Hell-bent on finding a reason to criticize the Lincoln LS, I approached the test drive as though I were going into battle. After failing to find major flaws with 2000 and 2001 versions, I thought for certain Lincoln engineers were ripe for a slip up. I thought wrong.
Yes, they failed to hear my cry of adjustments for the heated seats (rather than just on or off). But this is a minor annoyance in an otherwise flawless vehicle. The rear-wheel-drive beauty boasts a near 50:50 weight distribution, said to optimize ride and handling. To help meet this goal, the battery sits in the trunk. The LS rides on a front independent suspension with unequal-length control arms, coil springs, and stabilizer bar. In back, unequal-length control arms, coil springs, and solid stabilizer bar mount on an isolated rear subframe. All this translates into an exceptionally smooth ride. The suspension damps out any road imperfections, including substantial potholes and uneven railroad crossings. The optional ($1,135) AdvanceTrac adds antilift/antidive geometry front and rear that eliminates pitching forward or back while accelerating or making quick stops. This system, along with speed-sensitive steering, helped me maneuver a few slippery roads during a sudden snowstorm.
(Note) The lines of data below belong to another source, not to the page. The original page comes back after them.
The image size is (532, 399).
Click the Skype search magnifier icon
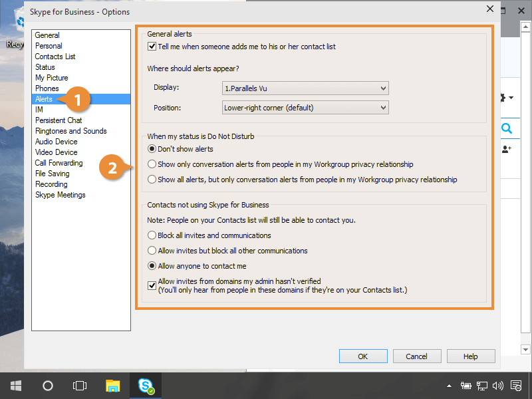(x=507, y=128)
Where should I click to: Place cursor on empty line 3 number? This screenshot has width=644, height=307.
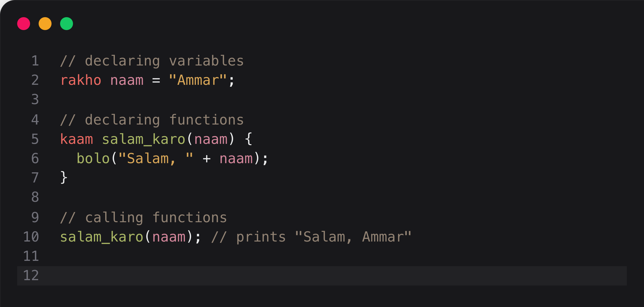(x=35, y=100)
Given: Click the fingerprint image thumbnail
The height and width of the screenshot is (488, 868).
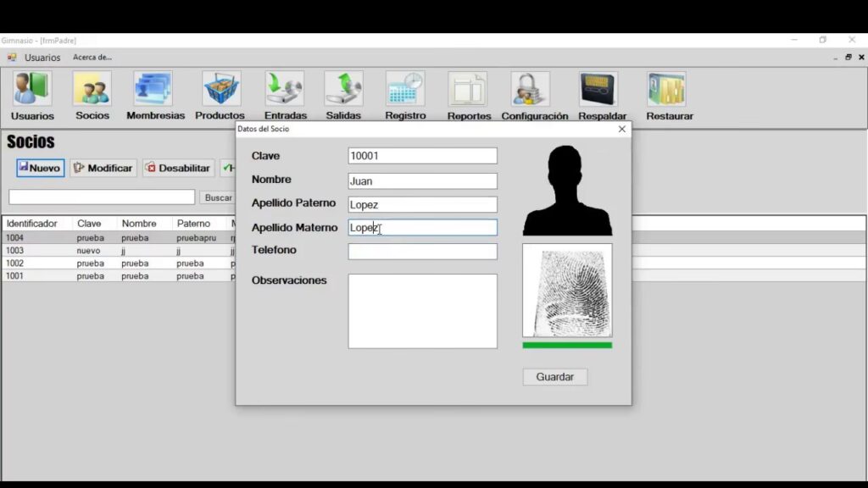Looking at the screenshot, I should [x=567, y=291].
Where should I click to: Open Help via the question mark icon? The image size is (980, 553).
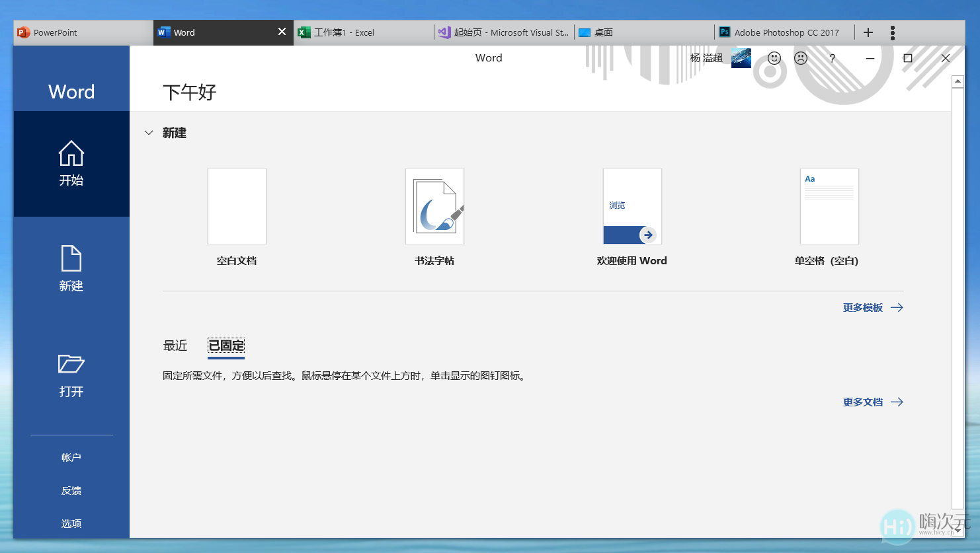[x=831, y=58]
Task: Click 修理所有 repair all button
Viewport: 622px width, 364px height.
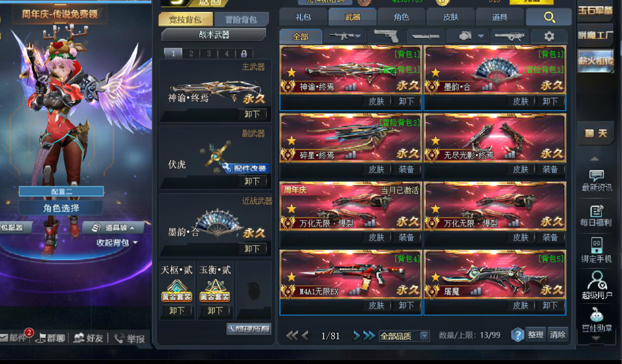Action: 249,329
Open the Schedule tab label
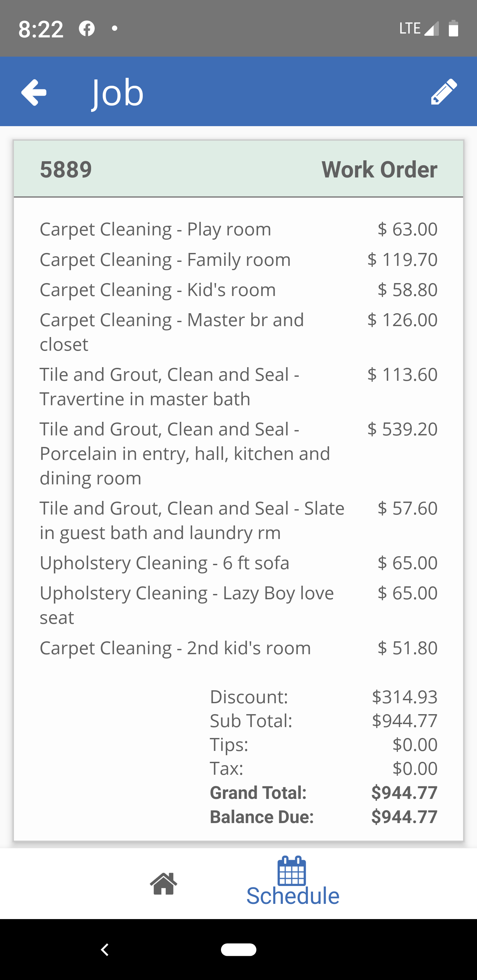This screenshot has width=477, height=980. coord(293,896)
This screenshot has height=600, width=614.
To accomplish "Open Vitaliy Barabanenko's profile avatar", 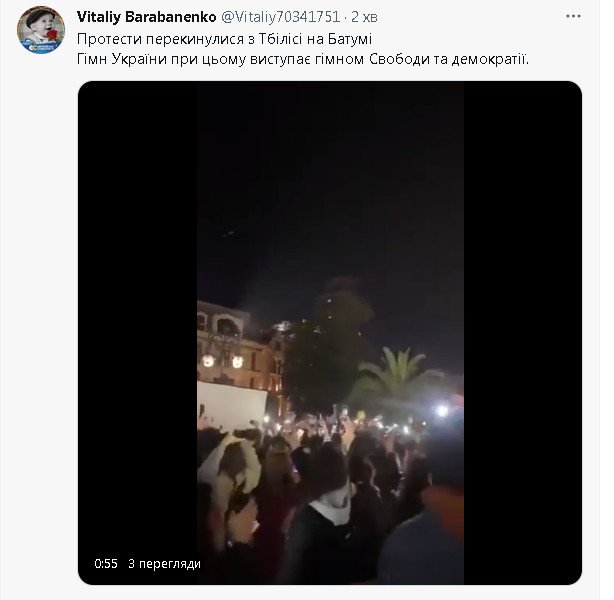I will click(x=40, y=32).
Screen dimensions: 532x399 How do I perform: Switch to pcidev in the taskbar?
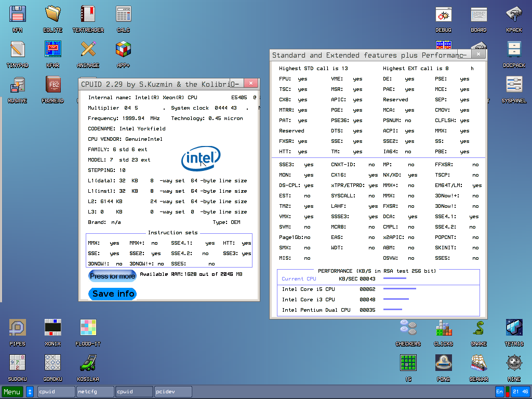pyautogui.click(x=173, y=391)
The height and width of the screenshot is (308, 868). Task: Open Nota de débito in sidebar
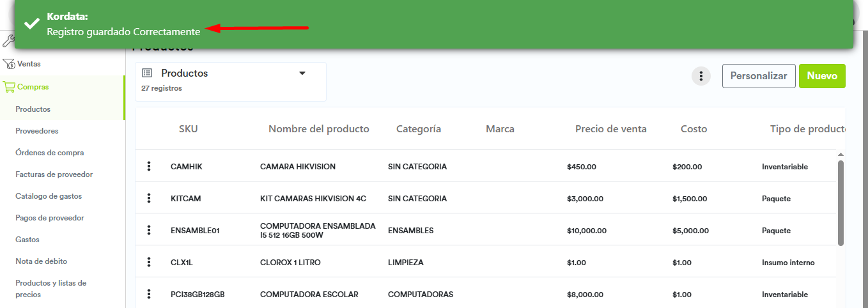[42, 261]
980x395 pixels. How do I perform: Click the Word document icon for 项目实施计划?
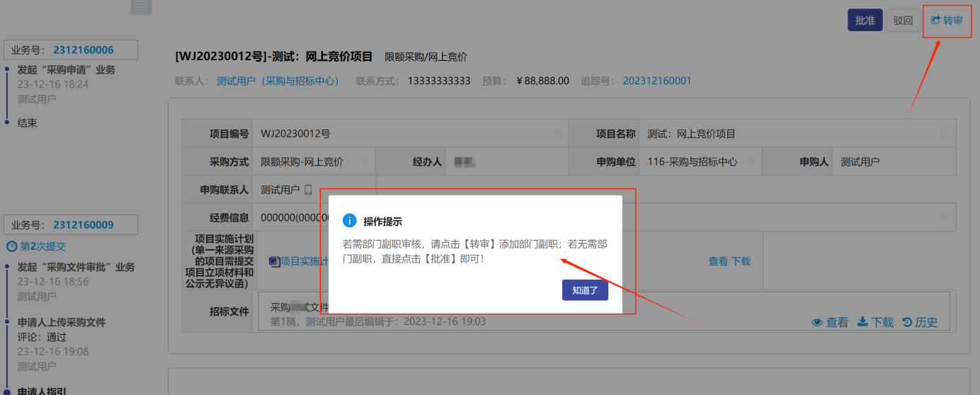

Our test vehicle carried the optional 3.9-liter V8 with 252 hp at 6,100 rpm and 261 lb-ft of torque at 4,300 rpm. A five-speed automatic transmission with Selectshift links to the powerplant. Selectshift gives the option between automatic or clutchless shifting. Having used it before, I left it in automatic mode. I find when its in manual, my left foot gets frustrated without having to clutch.
For audiophiles, new for 2002 is an in-dash six-disc Alpine CD player, which comes with the Sports package. The only other changes for 2002 include 16-in. polished or brushed aluminum seven-spoke wheels, an optional Vehicle Communication System, and three new colors.
The LS interior remains as luxurious as ever, with leather seats, burl walnut veneers, and chrome accents. The drivers seat has eight-way power adjustments with memory, and terrific lumbar support. And, so the driver doesnt have all the fun, the front passenger seat adjusts six different ways as well. Controls for the Lincoln are intuitive, so that theres no desperate searching while driving which seems to be the standard mode of operation in some European luxury sedans.
For fuel economy, the numbers are 23 highway/17 city. Base price for our test vehicle is $37,875. Add on optional equipment and destination charges, and the price goes up to $40,065. The LS is in the same class as the BMW 528i, Audi A6, and Lexus ES300. Unless you feel the need to fork over the big bucks for a foreign luxury sedan, my money is on the affordable LS.